Chimneys provide an essential means to eliminate toxic fumes generated by any heating system, including boilers. Chimneys for a lot of homes used to be made with asbestos and fire brick materials. Many of those older homes with the original chimneys may have problems when these materials deteriorate. Asbestos and fire brick differ in the types of safety and health risks created when they break down.

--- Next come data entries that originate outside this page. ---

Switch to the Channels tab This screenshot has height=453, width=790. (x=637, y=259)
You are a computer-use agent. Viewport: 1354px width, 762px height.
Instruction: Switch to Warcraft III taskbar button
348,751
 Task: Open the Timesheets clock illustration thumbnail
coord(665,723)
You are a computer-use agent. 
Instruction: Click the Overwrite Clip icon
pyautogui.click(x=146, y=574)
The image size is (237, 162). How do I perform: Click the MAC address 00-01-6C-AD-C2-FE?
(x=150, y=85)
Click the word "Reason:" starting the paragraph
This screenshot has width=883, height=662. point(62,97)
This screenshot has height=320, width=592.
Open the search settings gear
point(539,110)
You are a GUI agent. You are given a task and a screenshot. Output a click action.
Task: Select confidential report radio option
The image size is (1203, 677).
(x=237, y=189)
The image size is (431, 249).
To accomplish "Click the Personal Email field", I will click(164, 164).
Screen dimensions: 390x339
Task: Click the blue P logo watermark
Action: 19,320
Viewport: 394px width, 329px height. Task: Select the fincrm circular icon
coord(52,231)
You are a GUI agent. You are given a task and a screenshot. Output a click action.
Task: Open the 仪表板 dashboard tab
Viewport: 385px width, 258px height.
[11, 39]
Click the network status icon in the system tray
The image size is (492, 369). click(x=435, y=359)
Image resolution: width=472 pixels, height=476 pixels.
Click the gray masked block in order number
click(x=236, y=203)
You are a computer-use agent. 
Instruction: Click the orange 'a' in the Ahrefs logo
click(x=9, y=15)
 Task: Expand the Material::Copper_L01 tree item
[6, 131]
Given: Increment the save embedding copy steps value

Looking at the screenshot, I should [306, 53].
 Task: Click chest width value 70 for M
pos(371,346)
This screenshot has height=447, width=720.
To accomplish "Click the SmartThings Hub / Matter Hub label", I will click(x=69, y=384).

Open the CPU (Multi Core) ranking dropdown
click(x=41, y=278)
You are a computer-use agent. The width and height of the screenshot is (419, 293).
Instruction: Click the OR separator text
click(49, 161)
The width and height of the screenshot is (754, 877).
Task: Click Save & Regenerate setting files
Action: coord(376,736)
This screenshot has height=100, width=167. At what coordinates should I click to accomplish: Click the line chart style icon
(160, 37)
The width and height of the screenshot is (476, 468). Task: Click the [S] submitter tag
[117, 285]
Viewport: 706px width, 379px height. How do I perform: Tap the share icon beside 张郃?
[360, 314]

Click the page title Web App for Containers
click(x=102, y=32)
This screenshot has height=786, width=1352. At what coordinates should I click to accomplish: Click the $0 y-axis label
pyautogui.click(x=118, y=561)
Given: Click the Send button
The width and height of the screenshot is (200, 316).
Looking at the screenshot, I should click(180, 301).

Old boiler systems were a popular form of home heating in the early 20th century. While contemporary boiler systems use water to transport heat, older systems transferred heat through steam. Much like hot water boilers, steam boilers use fossil fuel sources such as gas, oil or coal to produce steam. Homes built during the early 20th century may still use steam boilers for a heating system. Any type of boiler unit requires a chimney flue to expel exhaust gases. Asbestos and fire brick were just some of the materials used to construct older chimney structures.
Chimney Flue Surfaces
Chimney flue surfaces are a channel to remove the potentially toxic gases produced by burning fossil fuel from the boiler. Over time, the heat and gas wears away at the chimney flue surface. According to the website Old House Journal, clay tile chimney liners became common practice in the early 1900s. The liners provide an extra layer of protection within the chimney flue. Asbestos and fire brick suffer equally from combustion exhaust without liners.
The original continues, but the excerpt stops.